--- Exercise objective ---
A set of records appears below. Print them all, word for word.

--- Records shown ---
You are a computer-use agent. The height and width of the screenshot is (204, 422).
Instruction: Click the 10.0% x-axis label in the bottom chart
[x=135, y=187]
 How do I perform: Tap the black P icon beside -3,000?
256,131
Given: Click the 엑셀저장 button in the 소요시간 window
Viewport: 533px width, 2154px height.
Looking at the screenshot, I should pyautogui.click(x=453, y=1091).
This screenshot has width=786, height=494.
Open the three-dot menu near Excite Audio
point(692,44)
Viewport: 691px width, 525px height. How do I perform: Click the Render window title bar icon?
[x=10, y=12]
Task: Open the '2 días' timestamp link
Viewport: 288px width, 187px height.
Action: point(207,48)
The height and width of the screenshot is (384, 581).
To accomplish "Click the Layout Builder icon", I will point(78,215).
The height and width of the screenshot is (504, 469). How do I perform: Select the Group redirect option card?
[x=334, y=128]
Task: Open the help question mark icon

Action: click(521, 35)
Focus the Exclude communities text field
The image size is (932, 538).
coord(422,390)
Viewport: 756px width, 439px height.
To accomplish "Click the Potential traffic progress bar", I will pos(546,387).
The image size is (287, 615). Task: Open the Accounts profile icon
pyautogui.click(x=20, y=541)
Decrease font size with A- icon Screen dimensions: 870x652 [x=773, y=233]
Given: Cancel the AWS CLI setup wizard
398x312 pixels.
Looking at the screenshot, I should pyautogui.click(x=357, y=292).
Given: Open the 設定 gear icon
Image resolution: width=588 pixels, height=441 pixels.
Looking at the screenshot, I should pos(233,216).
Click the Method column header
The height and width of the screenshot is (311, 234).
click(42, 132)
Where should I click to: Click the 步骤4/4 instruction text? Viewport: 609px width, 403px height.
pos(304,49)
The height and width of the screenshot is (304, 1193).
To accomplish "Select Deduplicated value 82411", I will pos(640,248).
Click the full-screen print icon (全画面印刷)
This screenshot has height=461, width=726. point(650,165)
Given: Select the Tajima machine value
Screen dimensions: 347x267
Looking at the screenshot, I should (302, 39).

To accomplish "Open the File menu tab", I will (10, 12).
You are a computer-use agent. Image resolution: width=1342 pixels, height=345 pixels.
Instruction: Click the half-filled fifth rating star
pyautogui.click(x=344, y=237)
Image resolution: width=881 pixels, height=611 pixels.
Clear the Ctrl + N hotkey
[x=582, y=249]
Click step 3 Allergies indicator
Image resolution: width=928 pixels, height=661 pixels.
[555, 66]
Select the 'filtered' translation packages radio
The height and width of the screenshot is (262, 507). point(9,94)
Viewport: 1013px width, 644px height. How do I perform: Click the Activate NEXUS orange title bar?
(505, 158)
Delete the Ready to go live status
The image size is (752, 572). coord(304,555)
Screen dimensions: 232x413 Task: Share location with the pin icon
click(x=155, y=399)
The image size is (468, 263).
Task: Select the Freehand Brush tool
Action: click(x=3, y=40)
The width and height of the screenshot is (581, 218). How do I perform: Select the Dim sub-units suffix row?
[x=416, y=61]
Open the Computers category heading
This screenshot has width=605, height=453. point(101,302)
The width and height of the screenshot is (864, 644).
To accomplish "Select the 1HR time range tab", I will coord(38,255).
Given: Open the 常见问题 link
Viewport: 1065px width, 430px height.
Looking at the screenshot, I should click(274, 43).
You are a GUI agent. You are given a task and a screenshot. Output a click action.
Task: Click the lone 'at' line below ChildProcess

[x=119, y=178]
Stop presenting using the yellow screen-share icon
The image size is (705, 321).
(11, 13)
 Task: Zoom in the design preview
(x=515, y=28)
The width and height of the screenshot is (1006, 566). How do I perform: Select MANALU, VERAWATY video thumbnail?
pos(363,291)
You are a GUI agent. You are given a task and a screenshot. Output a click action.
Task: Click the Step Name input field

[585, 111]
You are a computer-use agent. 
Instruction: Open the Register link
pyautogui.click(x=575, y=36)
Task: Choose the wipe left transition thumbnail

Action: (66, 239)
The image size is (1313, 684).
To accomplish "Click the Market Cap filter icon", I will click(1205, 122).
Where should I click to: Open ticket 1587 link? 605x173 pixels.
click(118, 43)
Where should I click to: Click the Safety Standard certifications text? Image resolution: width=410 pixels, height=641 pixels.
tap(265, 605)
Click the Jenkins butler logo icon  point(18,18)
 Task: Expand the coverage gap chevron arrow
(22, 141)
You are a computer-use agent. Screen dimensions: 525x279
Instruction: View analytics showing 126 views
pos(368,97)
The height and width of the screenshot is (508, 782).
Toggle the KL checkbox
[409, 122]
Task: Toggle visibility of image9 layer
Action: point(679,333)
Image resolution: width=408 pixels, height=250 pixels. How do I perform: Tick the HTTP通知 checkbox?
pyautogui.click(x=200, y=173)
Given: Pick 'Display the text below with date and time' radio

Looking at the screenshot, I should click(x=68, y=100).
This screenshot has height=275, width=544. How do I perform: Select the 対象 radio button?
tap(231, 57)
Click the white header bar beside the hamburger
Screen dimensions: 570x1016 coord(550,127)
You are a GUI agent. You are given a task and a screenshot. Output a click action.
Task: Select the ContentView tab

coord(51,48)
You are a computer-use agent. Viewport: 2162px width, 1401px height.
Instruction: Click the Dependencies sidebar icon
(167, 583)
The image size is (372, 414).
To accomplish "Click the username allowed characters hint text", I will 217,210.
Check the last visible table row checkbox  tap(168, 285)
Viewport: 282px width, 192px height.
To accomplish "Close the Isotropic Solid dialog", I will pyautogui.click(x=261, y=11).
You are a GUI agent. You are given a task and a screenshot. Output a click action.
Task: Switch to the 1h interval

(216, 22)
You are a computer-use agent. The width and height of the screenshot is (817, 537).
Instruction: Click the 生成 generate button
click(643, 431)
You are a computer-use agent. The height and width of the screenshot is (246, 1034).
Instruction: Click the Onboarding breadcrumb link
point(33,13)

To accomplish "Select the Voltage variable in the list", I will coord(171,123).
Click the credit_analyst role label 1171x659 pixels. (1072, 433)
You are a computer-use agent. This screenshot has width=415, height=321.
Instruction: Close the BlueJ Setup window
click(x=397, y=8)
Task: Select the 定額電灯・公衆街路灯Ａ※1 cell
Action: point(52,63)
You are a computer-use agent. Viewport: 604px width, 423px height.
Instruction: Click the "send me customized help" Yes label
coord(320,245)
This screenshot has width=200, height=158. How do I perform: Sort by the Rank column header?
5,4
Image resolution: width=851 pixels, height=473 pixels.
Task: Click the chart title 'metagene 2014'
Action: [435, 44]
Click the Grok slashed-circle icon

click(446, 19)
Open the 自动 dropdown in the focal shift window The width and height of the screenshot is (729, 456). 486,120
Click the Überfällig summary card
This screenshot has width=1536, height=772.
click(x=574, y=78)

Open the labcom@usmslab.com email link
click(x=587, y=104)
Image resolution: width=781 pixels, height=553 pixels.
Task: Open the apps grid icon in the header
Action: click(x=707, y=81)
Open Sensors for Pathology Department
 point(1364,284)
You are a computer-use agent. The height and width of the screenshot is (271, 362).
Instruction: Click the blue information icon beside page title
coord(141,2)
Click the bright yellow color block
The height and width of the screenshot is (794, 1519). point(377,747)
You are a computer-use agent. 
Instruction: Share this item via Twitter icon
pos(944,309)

--- Problem solution ---
You are a computer-use agent. The height and width of the screenshot is (204, 422).
Instruction: Click the 10.0% x-axis label in the bottom chart
[x=135, y=187]
 How do I perform: Tap the black P icon beside -3,000?
256,131
Given: Click the 엑셀저장 button in the 소요시간 window
Viewport: 533px width, 2154px height.
Looking at the screenshot, I should pyautogui.click(x=453, y=1091).
This screenshot has width=786, height=494.
Open the three-dot menu near Excite Audio
point(692,44)
Viewport: 691px width, 525px height. How do I perform: Click the Render window title bar icon?
[x=10, y=12]
Task: Open the '2 días' timestamp link
Viewport: 288px width, 187px height.
Action: point(207,48)
The height and width of the screenshot is (384, 581).
To accomplish "Click the Layout Builder icon", I will point(78,215).
The height and width of the screenshot is (504, 469). How do I perform: Select the Group redirect option card?
[x=334, y=128]
Task: Open the help question mark icon

Action: click(521, 35)
Focus the Exclude communities text field
The image size is (932, 538).
coord(422,390)
Viewport: 756px width, 439px height.
To accomplish "Click the Potential traffic progress bar", I will pos(546,387).
The image size is (287, 615). Task: Open the Accounts profile icon
pyautogui.click(x=20, y=541)
Decrease font size with A- icon Screen dimensions: 870x652 [x=773, y=233]
Given: Cancel the AWS CLI setup wizard
398x312 pixels.
Looking at the screenshot, I should pyautogui.click(x=357, y=292).
Given: Open the 設定 gear icon
Image resolution: width=588 pixels, height=441 pixels.
Looking at the screenshot, I should pos(233,216).
Click the Method column header
The height and width of the screenshot is (311, 234).
click(42, 132)
Where should I click to: Click the 步骤4/4 instruction text? Viewport: 609px width, 403px height.
pos(304,49)
The height and width of the screenshot is (304, 1193).
To accomplish "Select Deduplicated value 82411", I will pos(640,248).
Click the full-screen print icon (全画面印刷)
This screenshot has height=461, width=726. point(650,165)
Given: Select the Tajima machine value
Screen dimensions: 347x267
Looking at the screenshot, I should (302, 39).

To accomplish "Open the File menu tab", I will (10, 12).
You are a computer-use agent. Image resolution: width=1342 pixels, height=345 pixels.
Instruction: Click the half-filled fifth rating star
pyautogui.click(x=344, y=237)
Image resolution: width=881 pixels, height=611 pixels.
Clear the Ctrl + N hotkey
[x=582, y=249]
Click step 3 Allergies indicator
Image resolution: width=928 pixels, height=661 pixels.
[555, 66]
Select the 'filtered' translation packages radio
The height and width of the screenshot is (262, 507). point(9,94)
Viewport: 1013px width, 644px height. How do I perform: Click the Activate NEXUS orange title bar?
(505, 158)
Delete the Ready to go live status
The image size is (752, 572). coord(304,555)
Screen dimensions: 232x413 Task: Share location with the pin icon
click(x=155, y=399)
The image size is (468, 263).
Task: Select the Freehand Brush tool
Action: click(x=3, y=40)
The width and height of the screenshot is (581, 218). How do I perform: Select the Dim sub-units suffix row?
[x=416, y=61]
Open the Computers category heading
This screenshot has width=605, height=453. point(101,302)
The width and height of the screenshot is (864, 644).
To accomplish "Select the 1HR time range tab", I will coord(38,255).
Given: Open the 常见问题 link
Viewport: 1065px width, 430px height.
Looking at the screenshot, I should click(274, 43).
You are a GUI agent. You are given a task and a screenshot. Output a click action.
Task: Click the lone 'at' line below ChildProcess

[x=119, y=178]
Stop presenting using the yellow screen-share icon
The image size is (705, 321).
(11, 13)
 Task: Zoom in the design preview
(x=515, y=28)
The width and height of the screenshot is (1006, 566). How do I perform: Select MANALU, VERAWATY video thumbnail?
pos(363,291)
You are a GUI agent. You are given a task and a screenshot. Output a click action.
Task: Click the Step Name input field

[585, 111]
You are a computer-use agent. 
Instruction: Open the Register link
pyautogui.click(x=575, y=36)
Task: Choose the wipe left transition thumbnail

Action: (66, 239)
The image size is (1313, 684).
To accomplish "Click the Market Cap filter icon", I will click(1205, 122).
Where should I click to: Open ticket 1587 link? 605x173 pixels.
click(118, 43)
Where should I click to: Click the Safety Standard certifications text? Image resolution: width=410 pixels, height=641 pixels.
tap(265, 605)
Click the Jenkins butler logo icon  point(18,18)
 Task: Expand the coverage gap chevron arrow
(22, 141)
You are a computer-use agent. Screen dimensions: 525x279
Instruction: View analytics showing 126 views
pos(368,97)
The height and width of the screenshot is (508, 782).
Toggle the KL checkbox
[409, 122]
Task: Toggle visibility of image9 layer
Action: point(679,333)
Image resolution: width=408 pixels, height=250 pixels. How do I perform: Tick the HTTP通知 checkbox?
pyautogui.click(x=200, y=173)
Given: Pick 'Display the text below with date and time' radio

Looking at the screenshot, I should click(x=68, y=100).
This screenshot has height=275, width=544. How do I perform: Select the 対象 radio button?
tap(231, 57)
Click the white header bar beside the hamburger
Screen dimensions: 570x1016 coord(550,127)
You are a GUI agent. You are given a task and a screenshot. Output a click action.
Task: Select the ContentView tab

coord(51,48)
You are a computer-use agent. Viewport: 2162px width, 1401px height.
Instruction: Click the Dependencies sidebar icon
(167, 583)
The image size is (372, 414).
To accomplish "Click the username allowed characters hint text", I will 217,210.
Check the last visible table row checkbox  tap(168, 285)
Viewport: 282px width, 192px height.
To accomplish "Close the Isotropic Solid dialog", I will pyautogui.click(x=261, y=11).
You are a GUI agent. You are given a task and a screenshot. Output a click action.
Task: Switch to the 1h interval

(216, 22)
You are a computer-use agent. The width and height of the screenshot is (817, 537).
Instruction: Click the 生成 generate button
click(643, 431)
You are a computer-use agent. The height and width of the screenshot is (246, 1034).
Instruction: Click the Onboarding breadcrumb link
point(33,13)

To accomplish "Select the Voltage variable in the list", I will coord(171,123).
Click the credit_analyst role label 1171x659 pixels. (1072, 433)
You are a computer-use agent. This screenshot has width=415, height=321.
Instruction: Close the BlueJ Setup window
click(x=397, y=8)
Task: Select the 定額電灯・公衆街路灯Ａ※1 cell
Action: point(52,63)
You are a computer-use agent. Viewport: 604px width, 423px height.
Instruction: Click the "send me customized help" Yes label
coord(320,245)
This screenshot has width=200, height=158. How do I perform: Sort by the Rank column header?
5,4
Image resolution: width=851 pixels, height=473 pixels.
Task: Click the chart title 'metagene 2014'
Action: [435, 44]
Click the Grok slashed-circle icon

click(446, 19)
Open the 自动 dropdown in the focal shift window The width and height of the screenshot is (729, 456). 486,120
Click the Überfällig summary card
This screenshot has width=1536, height=772.
click(x=574, y=78)

Open the labcom@usmslab.com email link
click(x=587, y=104)
Image resolution: width=781 pixels, height=553 pixels.
Task: Open the apps grid icon in the header
Action: click(x=707, y=81)
Open Sensors for Pathology Department
 point(1364,284)
You are a computer-use agent. The height and width of the screenshot is (271, 362).
Instruction: Click the blue information icon beside page title
coord(141,2)
Click the bright yellow color block
The height and width of the screenshot is (794, 1519). point(377,747)
You are a computer-use agent. 
Instruction: Share this item via Twitter icon
pos(944,309)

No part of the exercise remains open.